Marker rescue by a homologous recipient plasmid during transformation of gonococci by a hybrid Pcr plasmid

Abstract

A 42-kilobase hybrid Pcr plasmid (pFA14) was formed when the naturally occurring 7.2-kilobase Pcr plasmid pFA3 was introduced by transformation into a competent gonococcal recipient containing the 36-kilobase conjugative plasmid pFA2 (Sox et al., J. Bacteriol. 138:510-518).
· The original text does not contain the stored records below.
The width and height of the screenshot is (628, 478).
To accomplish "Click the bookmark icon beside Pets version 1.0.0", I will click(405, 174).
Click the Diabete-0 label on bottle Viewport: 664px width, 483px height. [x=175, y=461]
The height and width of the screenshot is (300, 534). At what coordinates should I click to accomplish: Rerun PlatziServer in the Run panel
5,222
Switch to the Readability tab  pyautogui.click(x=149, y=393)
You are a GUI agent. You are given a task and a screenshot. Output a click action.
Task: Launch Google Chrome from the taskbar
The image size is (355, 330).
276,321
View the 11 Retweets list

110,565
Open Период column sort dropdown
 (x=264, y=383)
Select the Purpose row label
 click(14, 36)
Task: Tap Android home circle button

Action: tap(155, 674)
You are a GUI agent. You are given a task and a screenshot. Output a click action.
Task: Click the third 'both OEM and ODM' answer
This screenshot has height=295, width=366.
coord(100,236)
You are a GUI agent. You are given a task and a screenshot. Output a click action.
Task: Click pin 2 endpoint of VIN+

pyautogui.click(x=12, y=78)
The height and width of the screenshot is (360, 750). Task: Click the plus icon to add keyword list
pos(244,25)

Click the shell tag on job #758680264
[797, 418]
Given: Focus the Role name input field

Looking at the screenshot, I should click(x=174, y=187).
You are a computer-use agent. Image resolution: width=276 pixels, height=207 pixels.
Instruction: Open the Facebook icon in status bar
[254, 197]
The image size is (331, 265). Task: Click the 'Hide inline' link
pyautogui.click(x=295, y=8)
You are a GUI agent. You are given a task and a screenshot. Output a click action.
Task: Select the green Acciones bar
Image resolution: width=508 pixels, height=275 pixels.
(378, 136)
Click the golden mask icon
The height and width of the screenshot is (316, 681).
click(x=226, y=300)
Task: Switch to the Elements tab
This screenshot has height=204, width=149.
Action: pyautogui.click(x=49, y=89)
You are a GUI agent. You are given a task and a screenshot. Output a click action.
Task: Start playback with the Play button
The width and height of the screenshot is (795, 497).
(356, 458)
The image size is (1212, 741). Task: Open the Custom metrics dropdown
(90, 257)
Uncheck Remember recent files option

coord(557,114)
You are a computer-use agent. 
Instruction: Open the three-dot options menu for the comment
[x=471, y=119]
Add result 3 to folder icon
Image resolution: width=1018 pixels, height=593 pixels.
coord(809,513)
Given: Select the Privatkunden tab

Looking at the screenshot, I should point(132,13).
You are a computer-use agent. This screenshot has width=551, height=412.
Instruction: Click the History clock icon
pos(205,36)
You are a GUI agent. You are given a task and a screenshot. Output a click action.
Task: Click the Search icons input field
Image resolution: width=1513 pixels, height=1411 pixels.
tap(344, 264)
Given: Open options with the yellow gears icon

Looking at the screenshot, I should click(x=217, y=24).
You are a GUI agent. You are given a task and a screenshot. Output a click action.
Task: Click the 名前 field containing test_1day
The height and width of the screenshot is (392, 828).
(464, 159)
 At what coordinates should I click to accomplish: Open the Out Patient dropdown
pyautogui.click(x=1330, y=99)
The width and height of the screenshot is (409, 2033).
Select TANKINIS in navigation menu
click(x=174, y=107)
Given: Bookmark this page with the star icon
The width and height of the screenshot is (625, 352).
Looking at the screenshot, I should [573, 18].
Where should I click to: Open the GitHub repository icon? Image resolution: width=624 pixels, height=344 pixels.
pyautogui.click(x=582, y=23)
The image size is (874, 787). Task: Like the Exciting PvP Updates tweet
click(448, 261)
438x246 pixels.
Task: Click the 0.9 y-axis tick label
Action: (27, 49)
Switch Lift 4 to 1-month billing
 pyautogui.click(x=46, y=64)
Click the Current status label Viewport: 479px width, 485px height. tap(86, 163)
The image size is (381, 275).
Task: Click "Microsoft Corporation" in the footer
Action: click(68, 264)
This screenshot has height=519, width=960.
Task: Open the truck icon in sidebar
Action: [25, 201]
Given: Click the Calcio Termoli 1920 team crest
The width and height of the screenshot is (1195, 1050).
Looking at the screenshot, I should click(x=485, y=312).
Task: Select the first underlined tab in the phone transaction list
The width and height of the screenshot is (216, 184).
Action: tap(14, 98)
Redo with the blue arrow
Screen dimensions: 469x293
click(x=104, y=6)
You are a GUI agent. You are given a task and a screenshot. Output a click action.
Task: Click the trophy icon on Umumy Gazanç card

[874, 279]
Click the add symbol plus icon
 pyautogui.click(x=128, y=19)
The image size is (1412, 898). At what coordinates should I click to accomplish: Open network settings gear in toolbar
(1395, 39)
Analysis of the structure of pFA14 showed that it was a stable recombinant between pFA3 and pFA2. The transformation efficiency of pFA14 was increased 300- to 10,000-fold by the presence in isogenic recipients of the homologous plasmid pFA2. The presence of a homologous plasmid in the recipient also markedly increased the likelihood of recovery of intact donor-size Pcr plasmids in the transformants. The presence of pFA2 had no effect on the competence of piliated or nonpiliated gonococci for transformation by either linear chromosomal DNA or a nonhomologous Pcr plasmid. Increased transformation efficiency of the hybrid Pcr plasmid pFA14 may have been due to recombination between the nicked or linearized donor plasmid and the homologous recipient plasmid (marker rescue).